Rachidi Ekanza Ezokola, a former high-level diplomat with the Democratic Republic of Congo, was originally denied refugee status after he fled to Montreal with his family because he was found to be complicit by association with the crimes committed by the war-torn African country.
It will be the first time since 1999 that the Supreme Court is considering the interpretation of provisions of a United Nations refugee convention that denies refugee status to people who are associated with war crimes and crimes against humanity – provisions upon which hundreds of refugee cases in Canada are decided, said Lorne Waldman, the president of the Canadian Association of Refugee Lawyers.
“The concern that we have is clearly that people are being found to be complicit of committing war crimes and crimes against humanity … and people who have absolutely no direct involvement in any way, shape or form in any of these crimes are being branded as war criminals,” Waldman said.
“This broad application of the test is creating a serious injustice.”
Ezokola was an economic adviser and second counsellor of embassy to the Permanent Mission of the Democratic Republic of Congo to the United Nations from 2004 until 2008. Prior to that he had been a public servant in the Democratic Republic of Congo since 1999, according to court documents.
In Jan. 2008, Ezokola resigned from his post in New York and then fled with his wife and eight children to Montreal where he claimed refugee status.
The Immigration and Refugee Board denied Ezokola’s request for refugee status as a person believed to be complicit in war crimes and crimes against humanity perpetrated by the government, applying an exclusion criteria under the United Nations Convention relating to the Status of Refugees.
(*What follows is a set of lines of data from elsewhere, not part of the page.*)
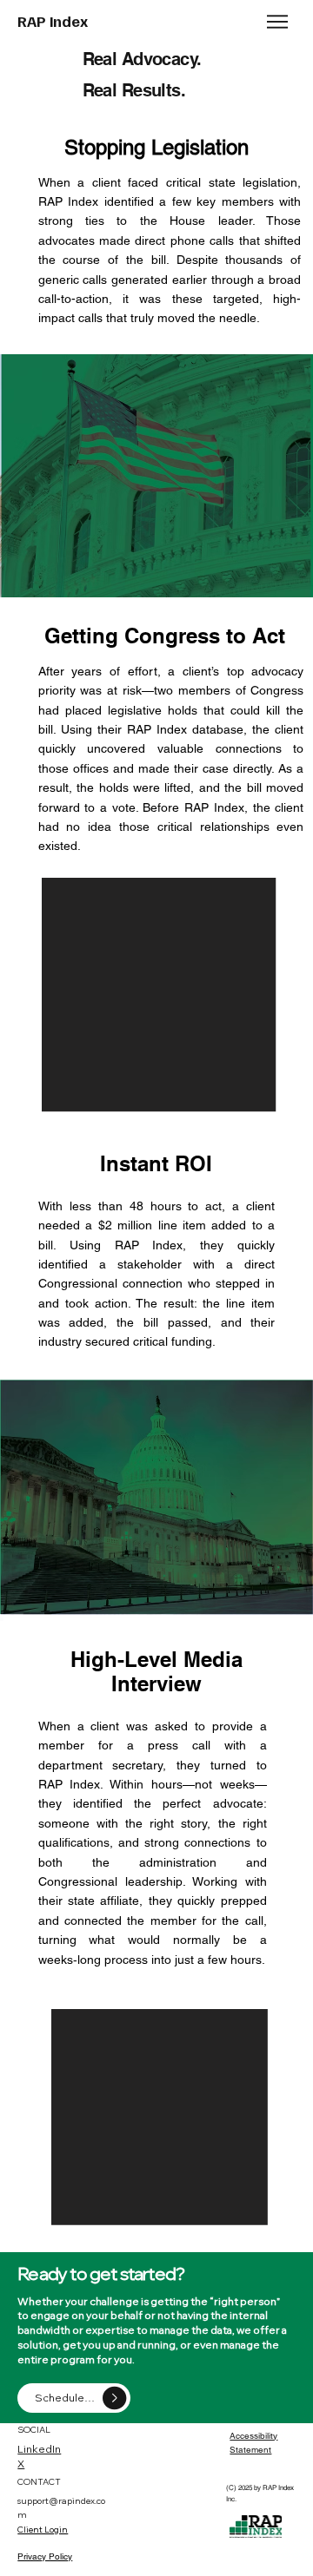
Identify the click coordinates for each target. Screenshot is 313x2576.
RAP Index (52, 20)
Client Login (42, 2529)
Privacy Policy (44, 2556)
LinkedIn (39, 2448)
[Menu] (279, 22)
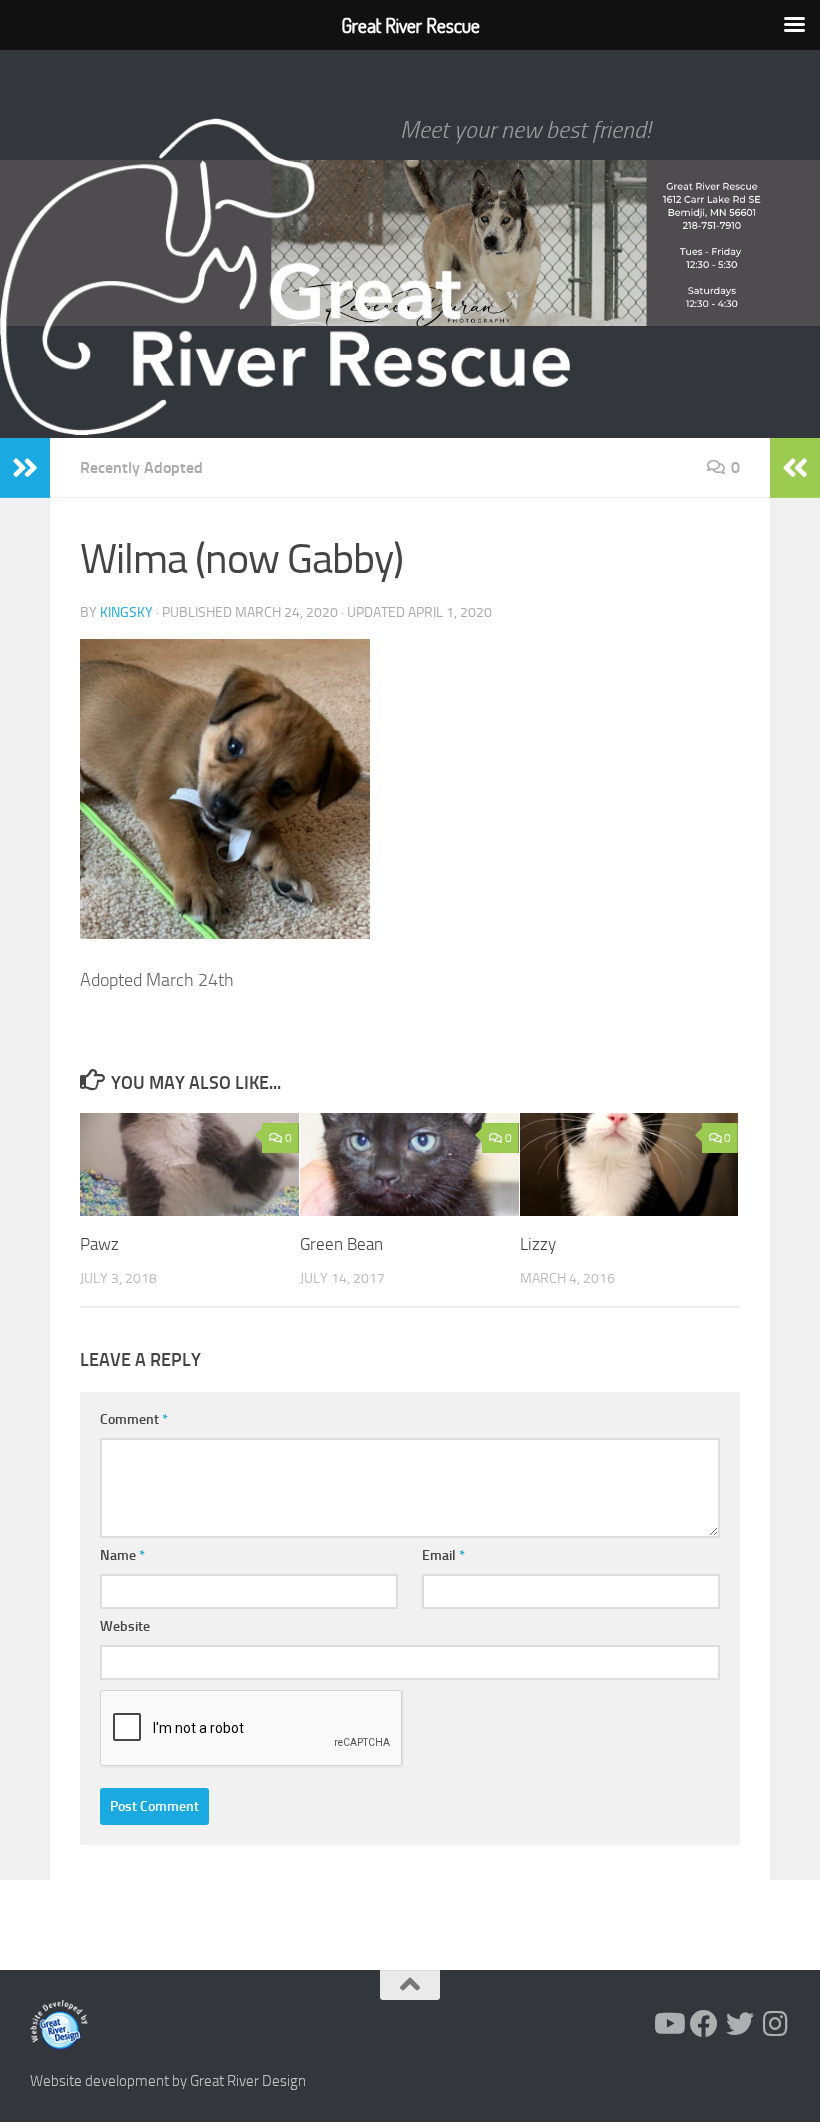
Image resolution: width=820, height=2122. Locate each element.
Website (125, 1626)
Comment (134, 1419)
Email (443, 1555)
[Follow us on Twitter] (740, 2024)
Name (122, 1555)
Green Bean (341, 1244)
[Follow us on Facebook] (704, 2024)
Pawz (99, 1244)
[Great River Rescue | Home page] (285, 277)
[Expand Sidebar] (25, 468)
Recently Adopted (141, 467)
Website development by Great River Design (168, 2081)
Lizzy (538, 1244)
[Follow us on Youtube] (668, 2024)
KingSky (126, 612)
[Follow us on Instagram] (776, 2024)
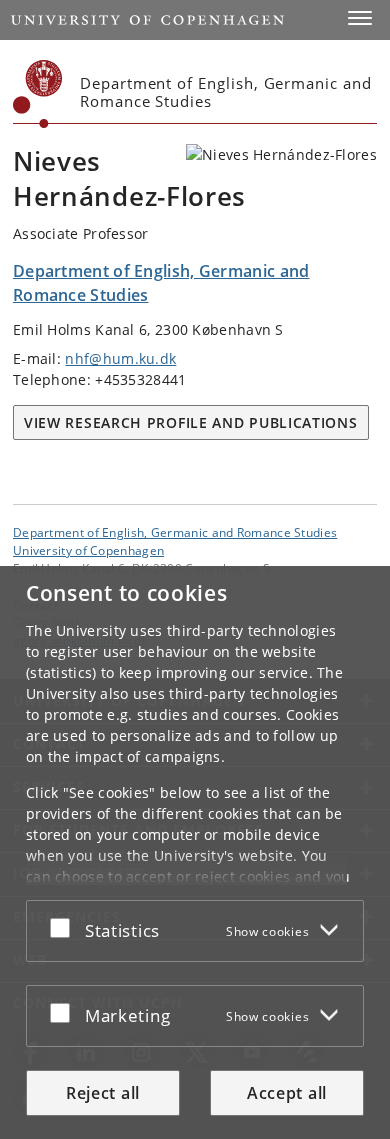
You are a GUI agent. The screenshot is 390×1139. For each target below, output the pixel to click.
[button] (360, 18)
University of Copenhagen (88, 550)
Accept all (287, 1093)
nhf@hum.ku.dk (120, 358)
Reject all (103, 1093)
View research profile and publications (191, 422)
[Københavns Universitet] (38, 94)
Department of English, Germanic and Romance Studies (175, 532)
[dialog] (195, 852)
Ezokola won an appeal in Federal Court, but a unanimous Federal Court of Appeal ruling in 2011 overturned the decision and sent the case back to the IRB.
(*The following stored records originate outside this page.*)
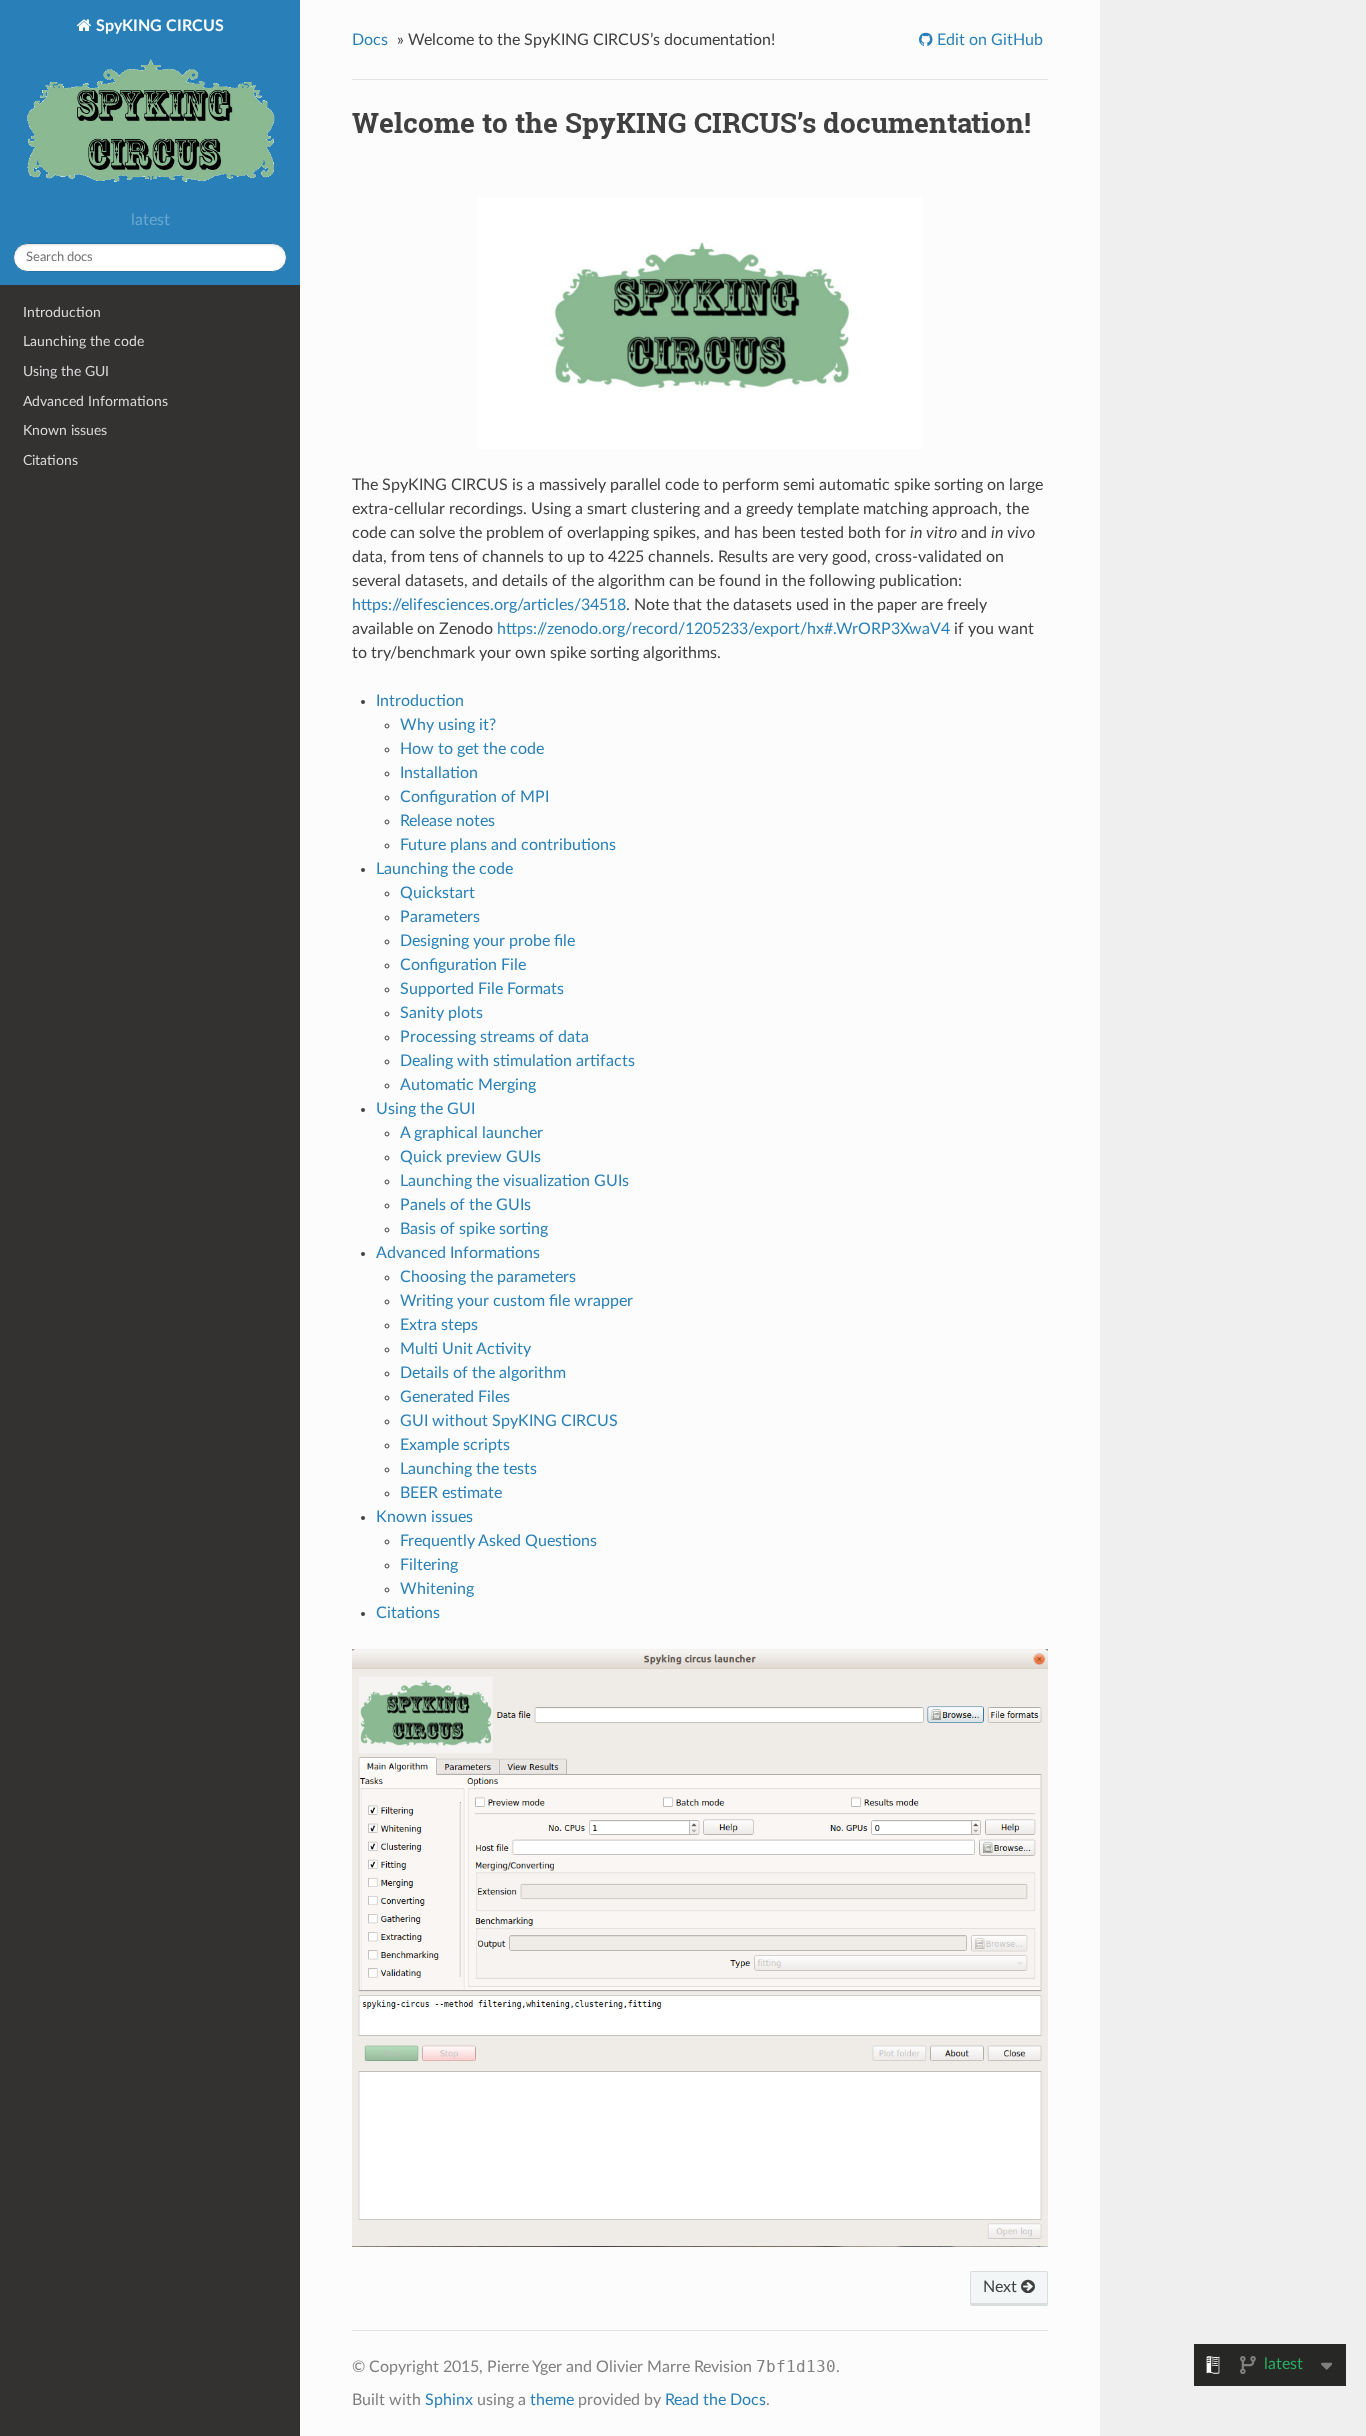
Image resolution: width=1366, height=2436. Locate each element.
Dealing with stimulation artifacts (517, 1061)
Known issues (65, 430)
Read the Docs (715, 2400)
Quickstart (437, 893)
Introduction (62, 312)
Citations (50, 460)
“In my view, a senior official may, by remaining in his or her position without protest and continuing to defend the interests of his or her government while being aware of the crimes committed by this government demonstrate “personal and knowing participation” in these crimes,” Justice Marc Noel said in the decision.
Ezokola applied to the Supreme Court in Sept. 2011 and was granted leave to appeal in April 2012.
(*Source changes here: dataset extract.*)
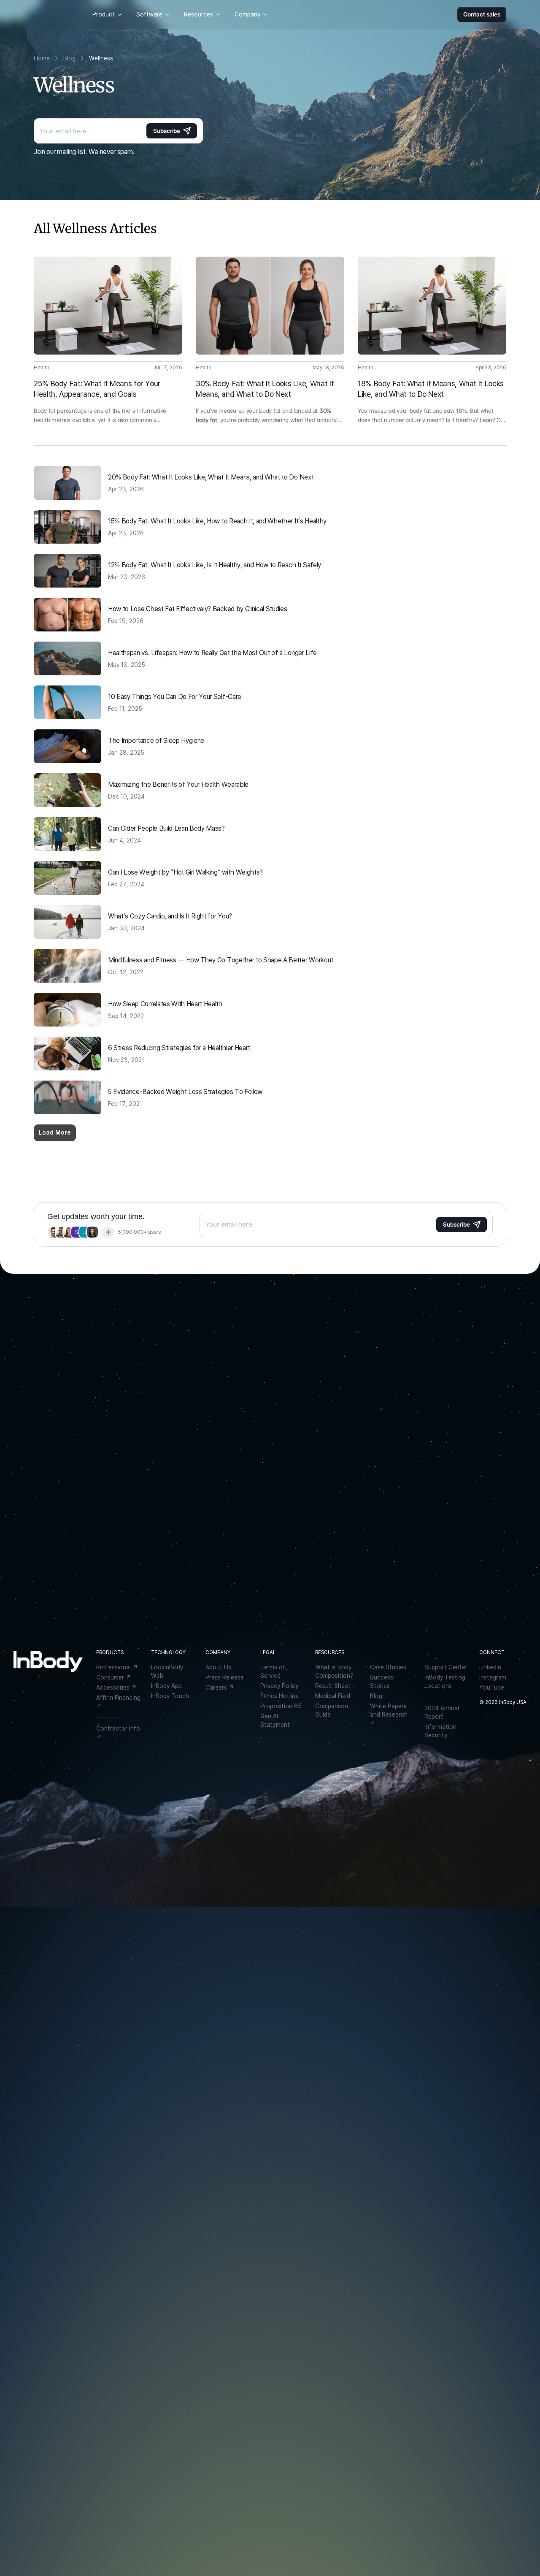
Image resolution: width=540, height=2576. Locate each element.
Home (42, 58)
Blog (69, 58)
Lawyers representing the minister of citizenship and immigration will argue that the Federal Court of Appeal did not err when it applied the “personal and knowing participation” test to Ezokola’s case.
“For several years, the Appellant willingly represented his Government on the international scene while heinous crimes were being committed by his own Government in his country,” their factum reads.
The case has attracted a number of high-profile interveners, including Amnesty International, the United Nations High Commissioner for Refugees and the Canadian Civil Liberties Association.
“Most of the challenging cases include the people who weren’t the individuals who actually committed the crime but were somehow associated with it,” said Michael Bossin, an Ottawa immigration and refugee lawyer representing Amnesty International.
“This case is really about where do you draw the line? How do you determine if someone has committed an international crime?”
The hope is that the Supreme Court will lay down some guidelines as to what is really required to exclude someone from refugee protection, Bossin said.
A decision on Ezokola’s case is not expected for several months.